==== DATA RECORDS
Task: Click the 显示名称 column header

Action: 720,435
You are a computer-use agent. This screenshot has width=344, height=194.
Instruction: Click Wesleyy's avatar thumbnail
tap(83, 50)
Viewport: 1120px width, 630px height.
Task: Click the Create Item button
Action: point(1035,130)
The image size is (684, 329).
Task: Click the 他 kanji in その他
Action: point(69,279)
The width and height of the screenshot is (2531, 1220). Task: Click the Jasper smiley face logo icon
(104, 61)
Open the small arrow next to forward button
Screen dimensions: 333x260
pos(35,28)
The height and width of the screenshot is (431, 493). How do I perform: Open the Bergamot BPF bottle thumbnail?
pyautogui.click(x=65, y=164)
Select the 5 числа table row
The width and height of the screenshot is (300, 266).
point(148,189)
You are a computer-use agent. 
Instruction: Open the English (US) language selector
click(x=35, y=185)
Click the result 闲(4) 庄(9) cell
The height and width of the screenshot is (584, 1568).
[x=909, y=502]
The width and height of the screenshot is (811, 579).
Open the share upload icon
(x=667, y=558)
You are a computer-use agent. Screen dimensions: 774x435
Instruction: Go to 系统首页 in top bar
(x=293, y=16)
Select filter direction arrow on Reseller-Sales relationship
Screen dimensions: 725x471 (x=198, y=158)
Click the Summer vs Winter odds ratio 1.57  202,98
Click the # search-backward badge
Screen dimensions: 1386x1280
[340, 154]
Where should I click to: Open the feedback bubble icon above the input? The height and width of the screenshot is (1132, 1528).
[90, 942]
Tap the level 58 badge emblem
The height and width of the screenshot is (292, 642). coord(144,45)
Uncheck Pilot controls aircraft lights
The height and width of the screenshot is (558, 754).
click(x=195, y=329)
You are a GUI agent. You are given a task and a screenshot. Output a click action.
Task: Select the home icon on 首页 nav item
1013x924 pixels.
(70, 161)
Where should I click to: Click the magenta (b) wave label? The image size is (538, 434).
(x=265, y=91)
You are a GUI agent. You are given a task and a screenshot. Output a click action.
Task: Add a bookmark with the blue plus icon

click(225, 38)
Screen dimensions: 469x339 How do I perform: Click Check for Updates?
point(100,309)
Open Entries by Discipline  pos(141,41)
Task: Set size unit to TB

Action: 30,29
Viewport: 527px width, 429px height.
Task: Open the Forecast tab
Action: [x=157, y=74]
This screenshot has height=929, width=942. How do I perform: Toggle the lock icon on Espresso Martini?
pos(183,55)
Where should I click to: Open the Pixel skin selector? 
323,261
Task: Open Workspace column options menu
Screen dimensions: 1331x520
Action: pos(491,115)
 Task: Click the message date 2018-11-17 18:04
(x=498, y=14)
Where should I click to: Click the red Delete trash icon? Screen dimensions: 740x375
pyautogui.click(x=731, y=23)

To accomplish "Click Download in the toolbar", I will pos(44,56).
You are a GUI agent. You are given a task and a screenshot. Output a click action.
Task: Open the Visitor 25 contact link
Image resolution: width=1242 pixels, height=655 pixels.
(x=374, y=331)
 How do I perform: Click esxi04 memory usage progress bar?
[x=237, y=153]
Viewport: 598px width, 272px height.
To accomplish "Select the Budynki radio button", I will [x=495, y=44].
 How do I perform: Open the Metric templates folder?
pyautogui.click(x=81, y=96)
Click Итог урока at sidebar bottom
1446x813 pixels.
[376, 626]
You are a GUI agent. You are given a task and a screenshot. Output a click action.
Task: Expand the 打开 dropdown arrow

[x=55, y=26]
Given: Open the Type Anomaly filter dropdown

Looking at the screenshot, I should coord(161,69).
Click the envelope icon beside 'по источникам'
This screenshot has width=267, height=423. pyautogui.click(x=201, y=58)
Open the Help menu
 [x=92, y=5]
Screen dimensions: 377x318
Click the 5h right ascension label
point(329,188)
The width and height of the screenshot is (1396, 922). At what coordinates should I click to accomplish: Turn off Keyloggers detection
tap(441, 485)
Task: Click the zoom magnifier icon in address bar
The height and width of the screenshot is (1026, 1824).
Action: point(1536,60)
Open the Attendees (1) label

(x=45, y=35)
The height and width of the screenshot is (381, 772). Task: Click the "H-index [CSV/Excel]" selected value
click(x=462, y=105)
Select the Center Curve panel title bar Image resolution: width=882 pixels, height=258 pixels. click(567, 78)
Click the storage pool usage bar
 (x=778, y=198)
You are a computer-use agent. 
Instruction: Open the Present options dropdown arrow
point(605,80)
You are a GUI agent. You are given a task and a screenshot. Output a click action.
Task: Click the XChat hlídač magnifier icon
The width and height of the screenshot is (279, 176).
========
**WHAT NEEDS TO BE DONE:**
Show each of the lines above that contains the word "This".

**TASK ANSWER:**
You are a computer-use agent. This screenshot has width=344, height=194.
This screenshot has height=929, width=942. How do I perform: Toggle the lock icon on Espresso Martini?
This screenshot has width=267, height=423. pyautogui.click(x=201, y=58)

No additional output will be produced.